David H. Murdock
Real estate mogul saved
By Russ Lynch
Castle & Cooke
Star-BulletinUNTIL the mid-1980s, Flexi-Van Corp. was an unknown name in Hawaii. Suddenly, in March 1985, it hit the headlines, as the "white knight" riding in from the mainland to save one of Hawaii's oldest companies, Castle & Cooke Inc., from bankruptcy.
It was, of course, David H. Murdock who mattered, not the company he used to gain control of the "Big Five" company. Murdock, a California real estate multimillionaire who owned one-third of Flexi-Van, had his eye on Castle & Cooke's real estate -- not as a raider wanting to sell it off but as someone who knew he could enhance its value.
The company had 150,000 acres in Hawaii, including almost all of the island of Lanai.
Castle & Cooke had just paid more than $70 million to buy off a "green mail" stock market raider and had piled up huge losses. It had no capital to develop its properties and would have filed for bankruptcy in weeks if Murdock had not come to the rescue.
Murdock brought what one analyst called "a confidence factor" to the ailing company. He left existing shareholders with most of Castle & Cooke's stock but put his people into a majority of the seats on the board.

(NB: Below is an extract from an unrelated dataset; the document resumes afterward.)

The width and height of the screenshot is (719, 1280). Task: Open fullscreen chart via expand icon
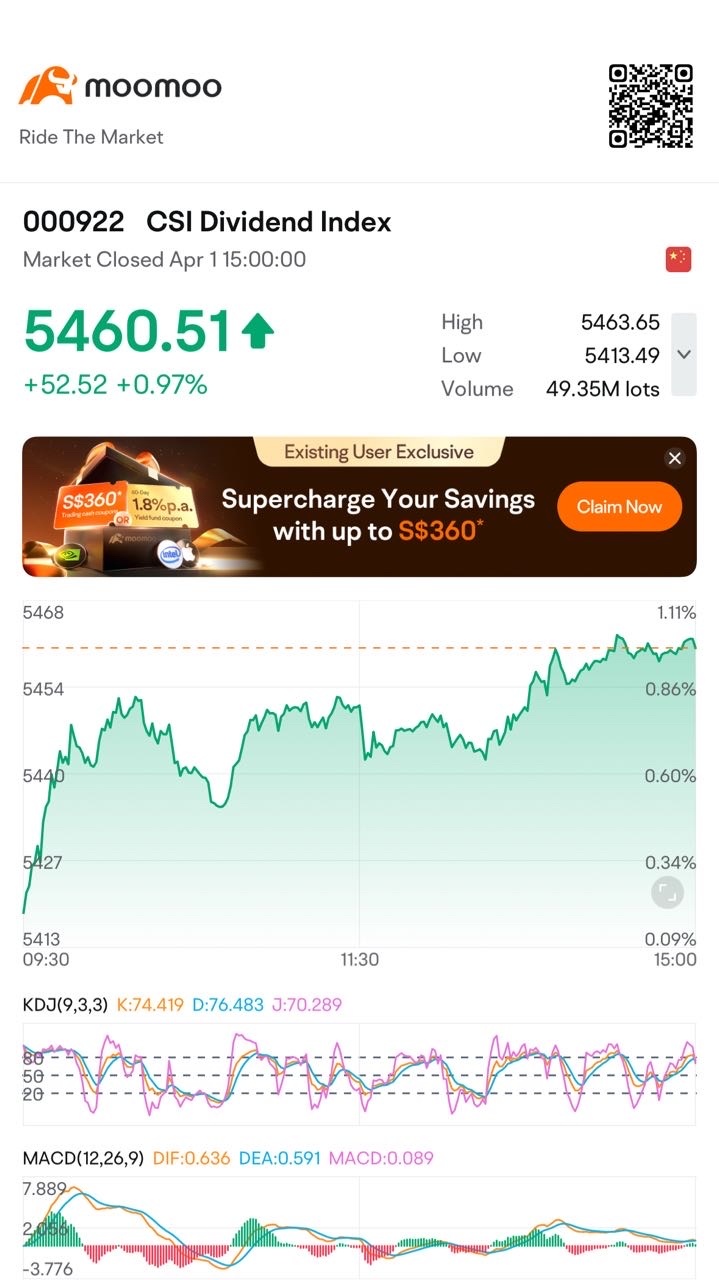[x=667, y=892]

In the years since, he did shut the Dole Pineapple factory in Iwilei and close Waialua Sugar Co., leaving hundreds of islanders jobless. But before doing so, Murdock poured millions into these firms, keeping them going years longer than they would have without his intervention. On Lanai, he shut down pineapple, the island's only industry, but developed luxury hotels and homes.
Murdock fell in love with the Dole products, the fresh fruits and vegetables grown and sold around the world, proudly showing them off at shareholders meetings. In 1991, he changed the company name to Dole Food Co. and in 1993, spun off the real estate business and Lanai operations into a separate publicly held company, a new Castle & Cooke Inc.